Seit seiner Gründung hat Israel daran gearbeitet, die einheimische Bevölkerung Palästinas durch ethnische Säuberung, Apartheid, Ghettoisierung und Segregation zu eliminieren. Und jetzt begeht es den ersten live übertragenen und weltweit beobachteten Völkermord in der Geschichte der Menschheit.

Wie konnte Südafrika, ein Land, das selbst die schlimmsten Formen des Siedlerkolonialismus, der ethnischen Säuberung und der Rassentrennung erlebt hat, ein Land, das erfolgreich ein bösartiges Apartheidregime zerstört und durch eine multirassische, multikulturelle, fortschrittliche Demokratie ersetzt hat, angesichts der Verbrechen Israels schweigen?

Das konnte es nicht.

Die Südafrikaner erkannten, dass ein Nichthandeln gegen Israels anhaltenden Völkermord in Gaza bedeutet hätte, dass sie keine Lektion aus den Massakern von Sharpeville und Soweto, aus allem, was sie unter der Siedler-Kolonialherrschaft und der jahrelangen Apartheid ertragen mussten, gelernt hätten.

Sie haben erkannt, dass die internationale Gemeinschaft jetzt, da die israelische Besatzung und Unterdrückung ihren völkermörderischen Höhepunkt erreicht hat, nicht mehr den Luxus hat, abzuwarten, Erklärungen abzugeben und auf das Beste zu hoffen. Jede einzelne Minute der Untätigkeit bringt den Palästinensern mehr Verlust, mehr Tod und mehr Verzweiflung.

Also haben sie gehandelt – sie brachten Israel vor den höchsten Gerichtshof der Welt und beschuldigten es, das abscheulichste Verbrechen der Welt zu begehen: Völkermord.

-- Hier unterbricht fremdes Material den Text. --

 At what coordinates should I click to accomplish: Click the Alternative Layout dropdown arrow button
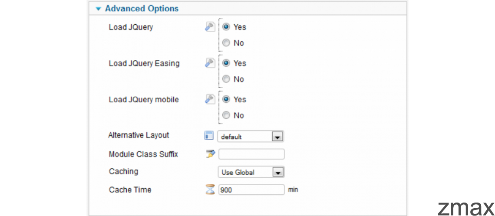click(277, 137)
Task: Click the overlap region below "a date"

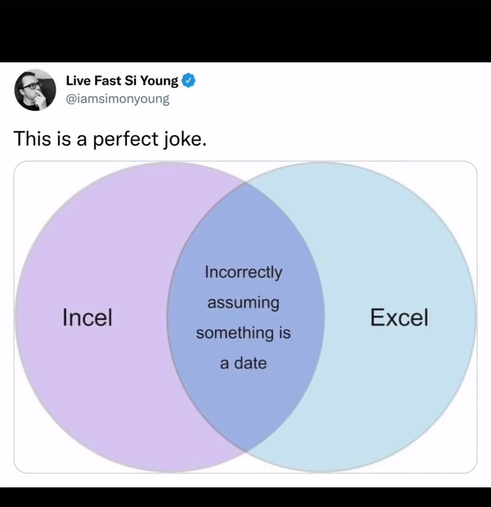Action: pos(245,407)
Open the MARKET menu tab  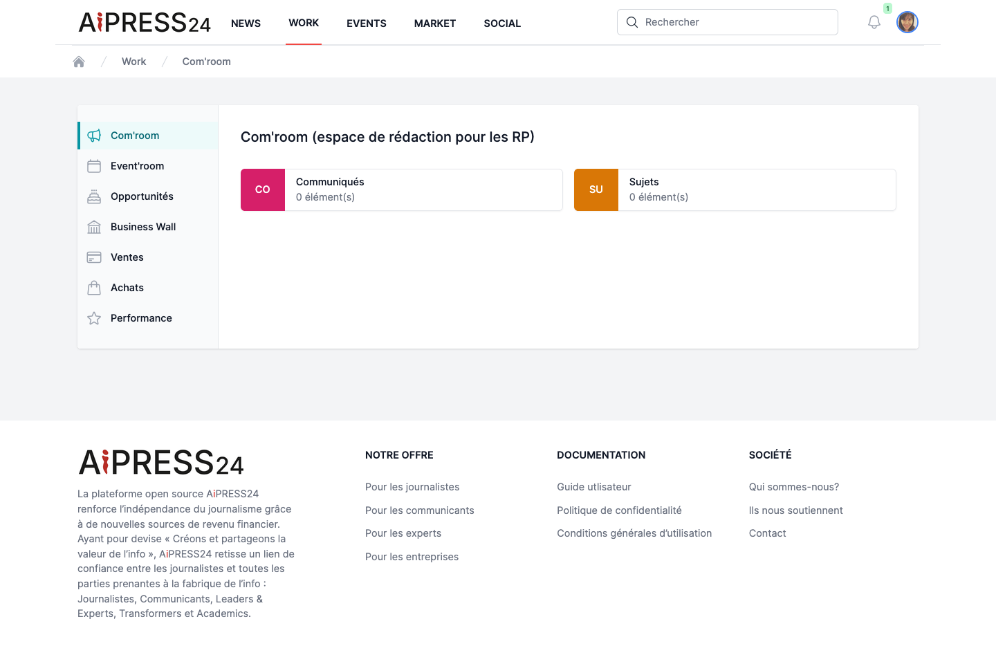[x=435, y=24]
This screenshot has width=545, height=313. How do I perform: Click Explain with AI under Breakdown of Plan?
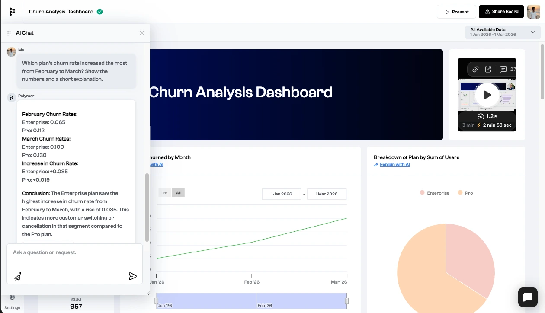(x=394, y=165)
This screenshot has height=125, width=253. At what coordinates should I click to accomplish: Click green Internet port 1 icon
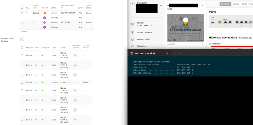pyautogui.click(x=220, y=22)
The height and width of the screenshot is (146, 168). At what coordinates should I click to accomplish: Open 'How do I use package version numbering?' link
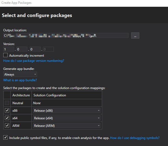click(34, 61)
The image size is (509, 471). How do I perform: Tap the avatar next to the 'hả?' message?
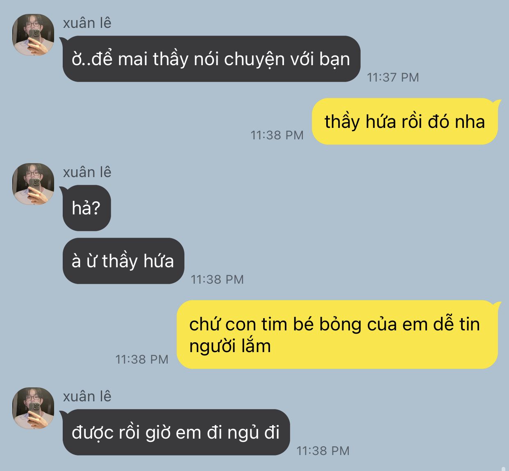pyautogui.click(x=33, y=184)
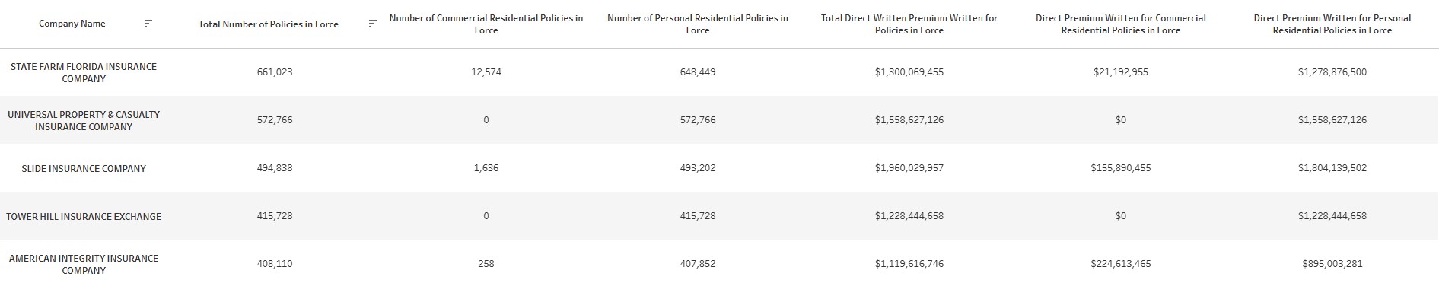Click sort icon beside Company Name header
Viewport: 1439px width, 286px height.
pos(148,24)
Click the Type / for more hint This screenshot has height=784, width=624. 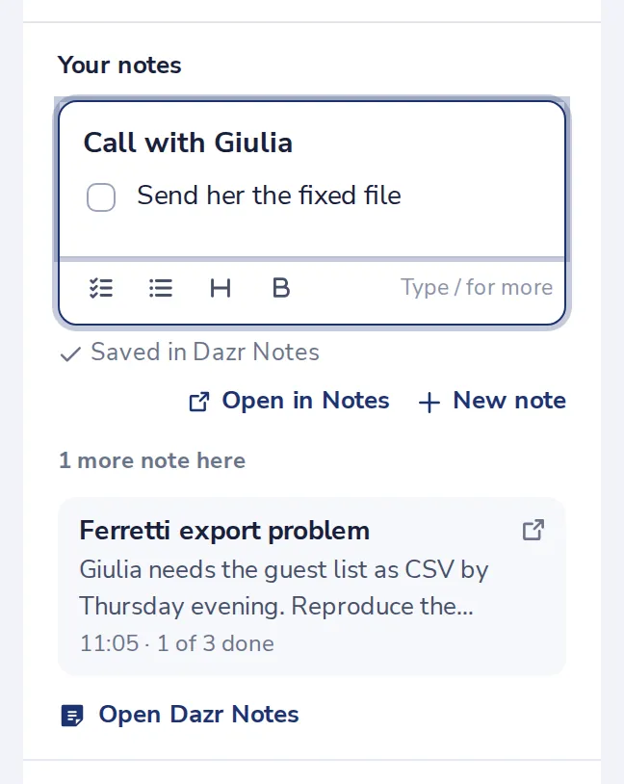[477, 288]
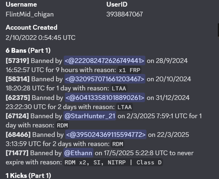Click ban ID [57319]

[17, 61]
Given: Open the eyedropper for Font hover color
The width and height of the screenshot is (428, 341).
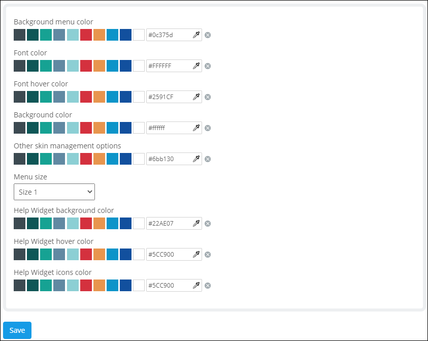Looking at the screenshot, I should coord(196,97).
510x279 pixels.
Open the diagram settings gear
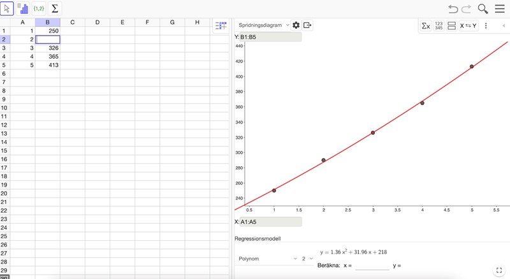[296, 25]
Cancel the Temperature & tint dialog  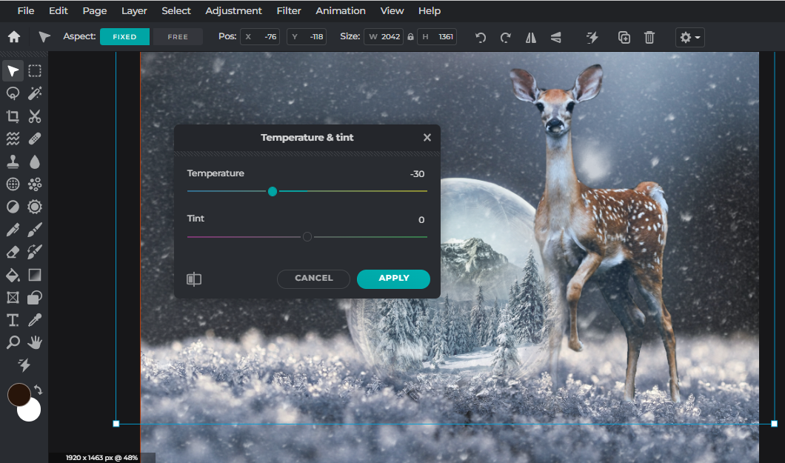[x=313, y=279]
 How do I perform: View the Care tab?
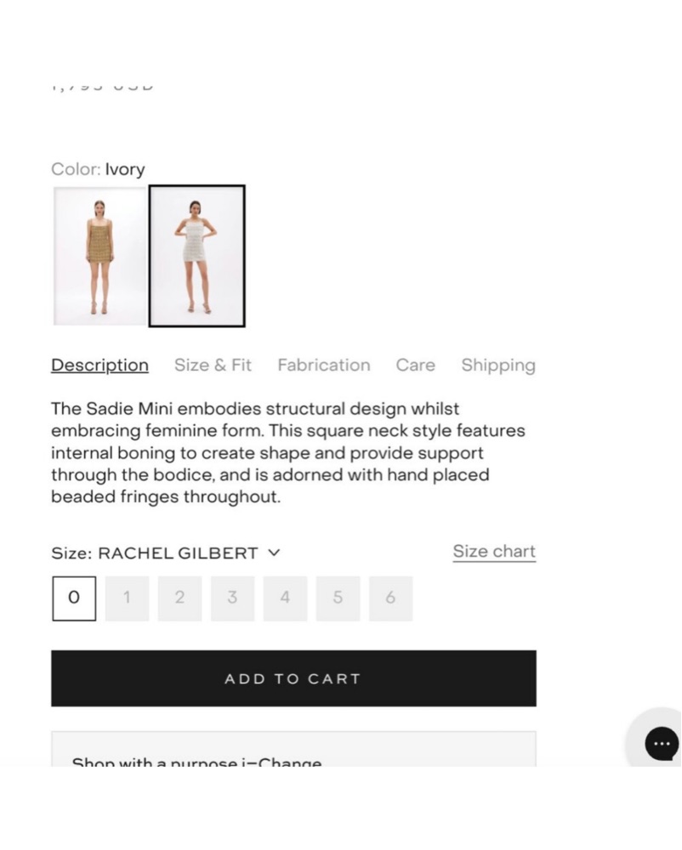click(415, 366)
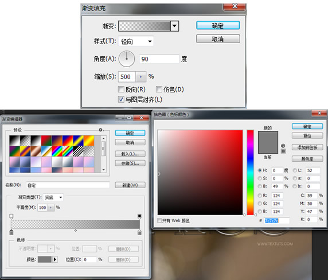
Task: Open the 样式 style dropdown showing 径向
Action: pos(136,41)
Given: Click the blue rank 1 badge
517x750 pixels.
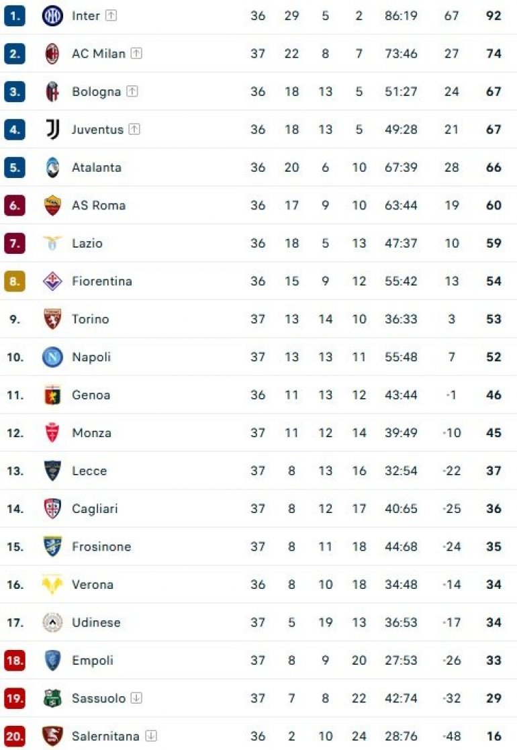Looking at the screenshot, I should pyautogui.click(x=15, y=15).
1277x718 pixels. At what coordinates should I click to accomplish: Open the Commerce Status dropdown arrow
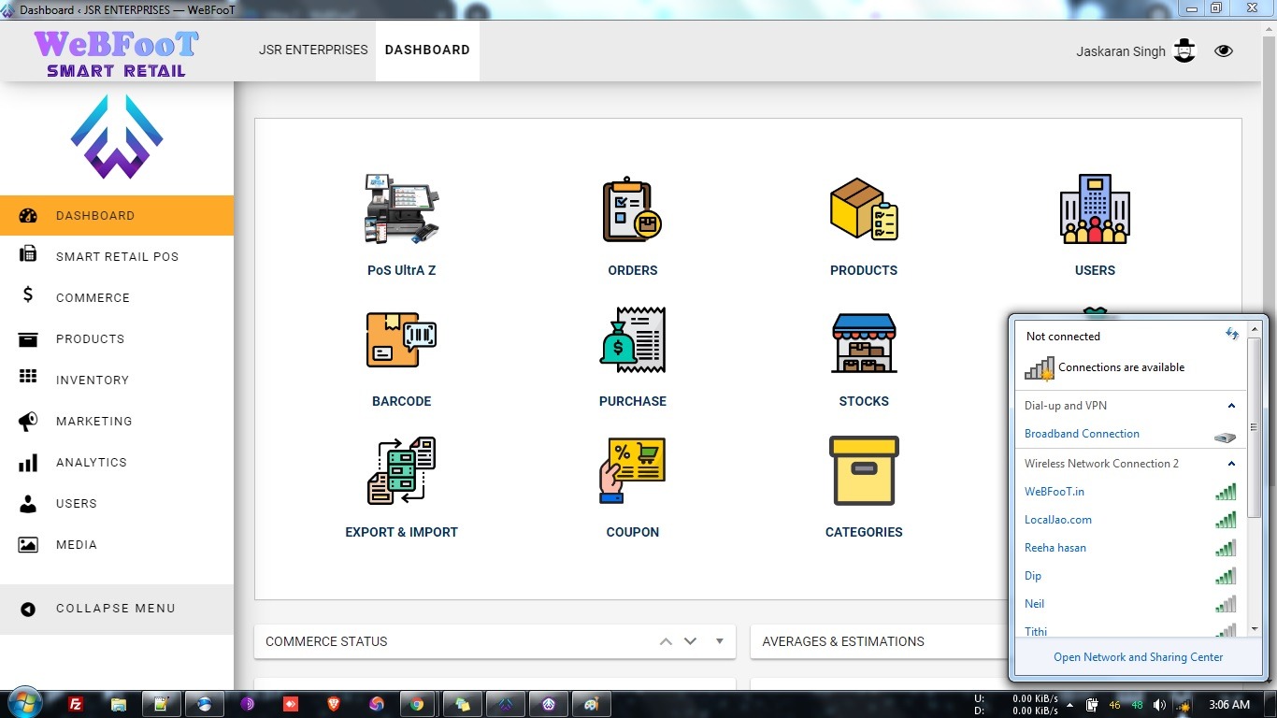(x=719, y=641)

Auch wenn Israel die Urteile und Bestimmungen des Gerichts nicht beachtet, wird die historische Haltung Südafrikas dennoch Konsequenzen haben. Wie das südafrikanische Ministerium für internationale Beziehungen und Zusammenarbeit nach der vorläufigen Entscheidung des IGH erklärte: „Drittstaaten wissen jetzt, dass die ernsthafte Gefahr eines Völkermordes an der palästinensischen Bevölkerung in Gaza besteht. Sie müssen daher auch unabhängig und unverzüglich handeln, um einen Völkermord durch Israel zu verhindern und sicherzustellen, dass sie nicht selbst gegen die Völkermordkonvention verstoßen, auch nicht durch Beihilfe oder Unterstützung bei der Begehung von Völkermord. Daraus ergibt sich zwangsläufig die Verpflichtung für alle Staaten, die Finanzierung und Unterstützung von Israels Militäraktionen einzustellen, die offensichtlich völkermörderisch sind.“

Mit diesem Fall hat Südafrika nicht nur Israel, sondern das gesamte globale Justizsystem vor Gericht gestellt. Dieser Fall ist ein wichtiger Wendepunkt für die Menschheit, denn es ist das erste Mal in der Geschichte, dass ein Land des Globalen Südens mutig eine vom kolonialen Westen gezogene rote Linie überschreitet und von seiner Lieblingssiedlerkolonie Israel verlangt, für die Verbrechen zur Rechenschaft gezogen zu werden, die es seit langem gegen ein indigenes Volk begeht. Heute steht dank Südafrika der gesamte koloniale Westen und seine jahrhundertelange Geschichte von Diebstahl, Enteignung und Ungerechtigkeit vor dem Weltgerichtshof.

Künftige Generationen werden sich an den 26. Januar 2024 als den Tag erinnern, an dem die Welt endlich beschlossen hat, einen völkermordenden Staat und seine mächtigen Hintermänner für wiederholte, langjährige Verstöße gegen das Völkerrecht zur Rechenschaft zu ziehen. Ja, eine neue Weltordnung ist im Entstehen begriffen.

 Haidar Eid ist außerordentlicher Professor an der Al-Aqsa-Universität in Gaza.